The Queensland and federal governments have agreed to a streamlined model to implement disaster recovery funding in the wake of the state's flood crisis.
Queensland Treasurer Tim Nicholls says the National Partnership Agreement, which was signed off on late on Friday afternoon, is a slightly modified version of a similar partnership drawn up after the 2011 disaster.
Mr Nicholls says the agreement will reduce red tape by allowing projects over $1 million to be signed off in Queensland without needing Commonwealth approval.
"That means we will be able to get work on those projects started much more quickly than would otherwise have been the case," he told reporters.
It will also see the inclusion of a "betterment" clause, which will encourage flood-prone roads or areas to be rebuilt better than the current standard.

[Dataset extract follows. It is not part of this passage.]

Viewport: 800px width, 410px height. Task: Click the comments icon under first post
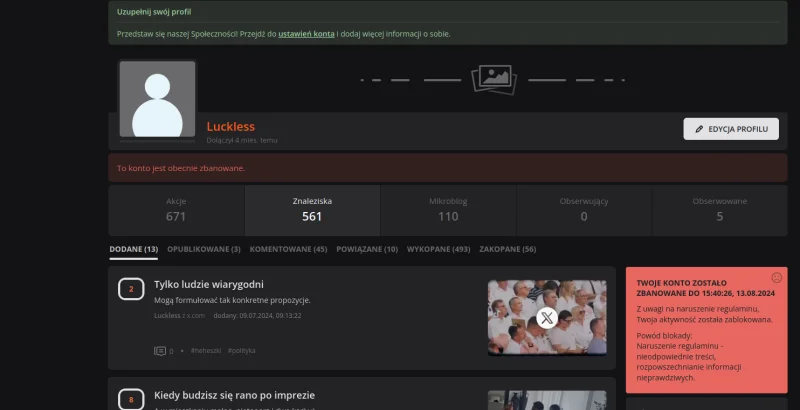160,351
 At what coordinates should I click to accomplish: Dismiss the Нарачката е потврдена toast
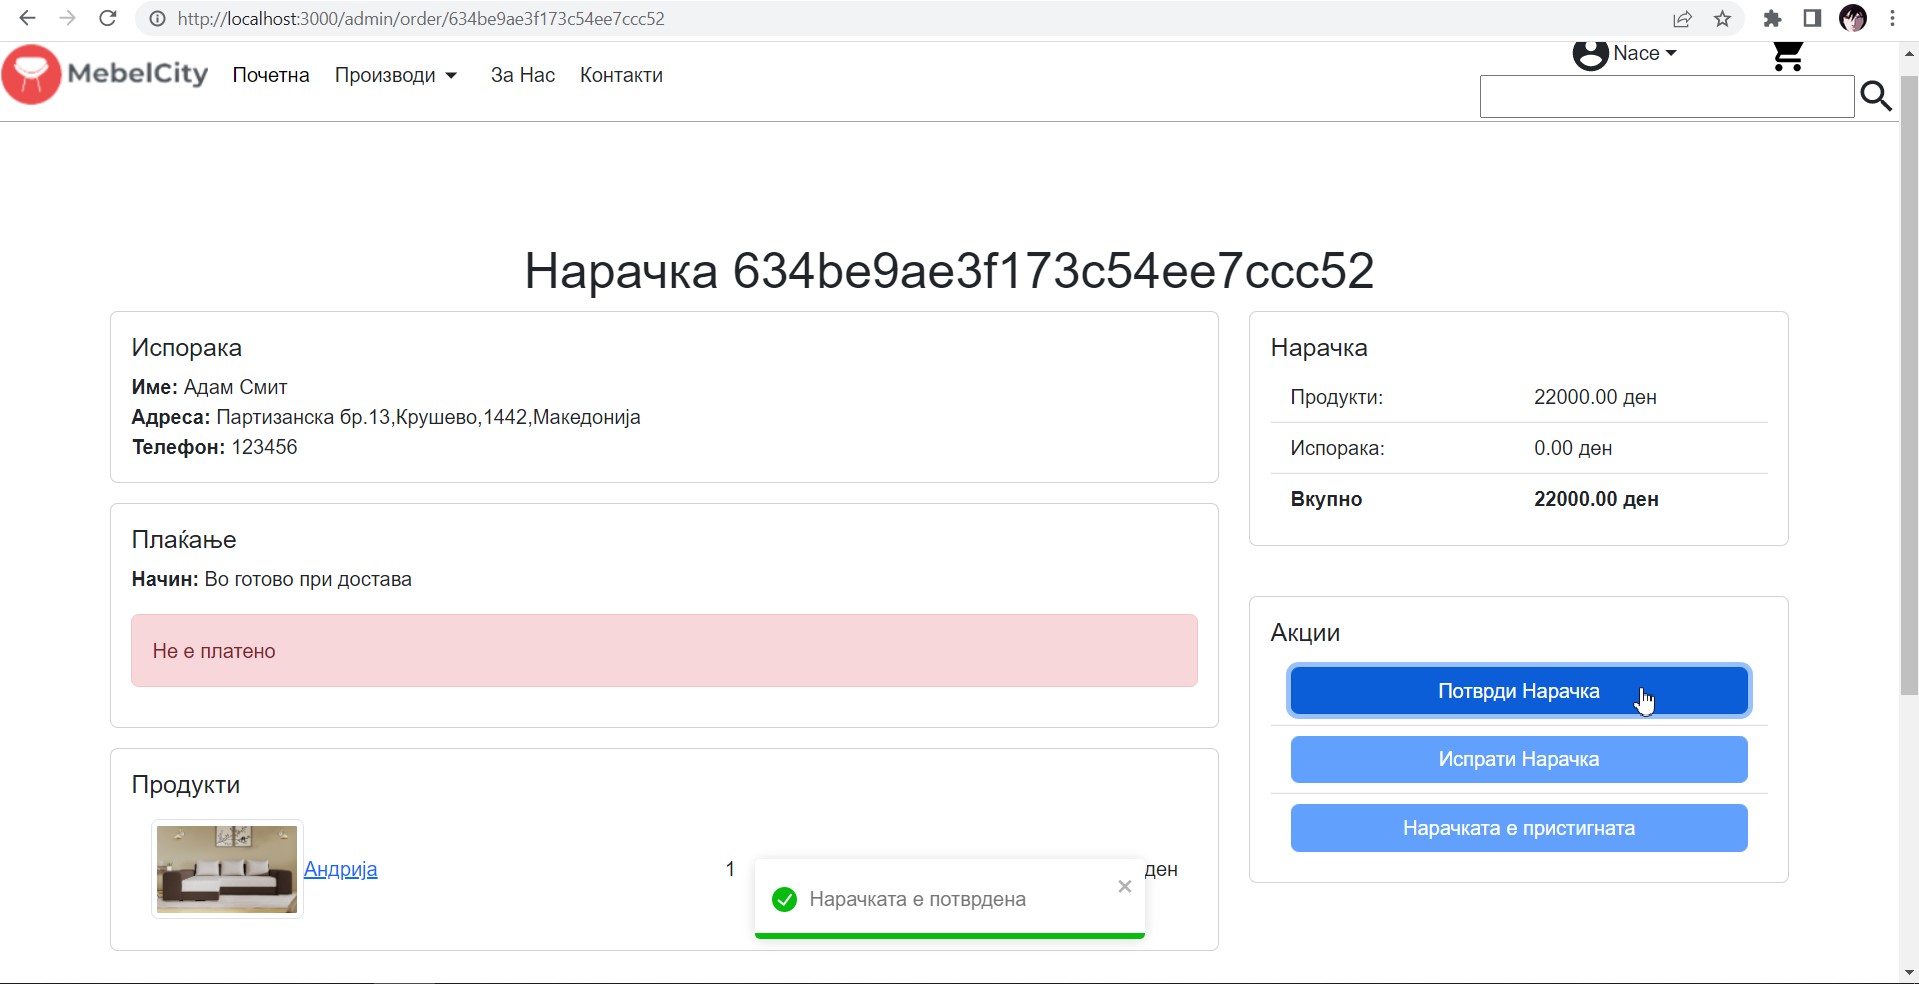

But Mr Nicholls said the biggest sticking point was a provision for the restoration of essential public infrastructure like parks, playgrounds and public facilities that would not have been included under the old determination.
"We wanted to make sure they were included in the categories of assistance... and weren't just left in the hands of councils," said.
Mr Nicholls earlier in the week accused Senator Joe Ludwig, the federal minister responsible for Queensland's flood recovery, of playing politics with the issue in an election year.
But he said Senator Ludwig had since worked closely with the state to ensure all of its demands were met.
"I think the federal government realised that there was no advantage of them in delaying getting on with the job," he said.
"I think both sides have now worked constructively to get a result."
Mr Nicholls said public infrastructure to be improved under the "betterment" clause was still to be identified.
He said the agreement was expected to cost the Commonwealth about $6 billion, while Premier Campbell Newman has put Queensland's damage bill at more than $2.4 billion.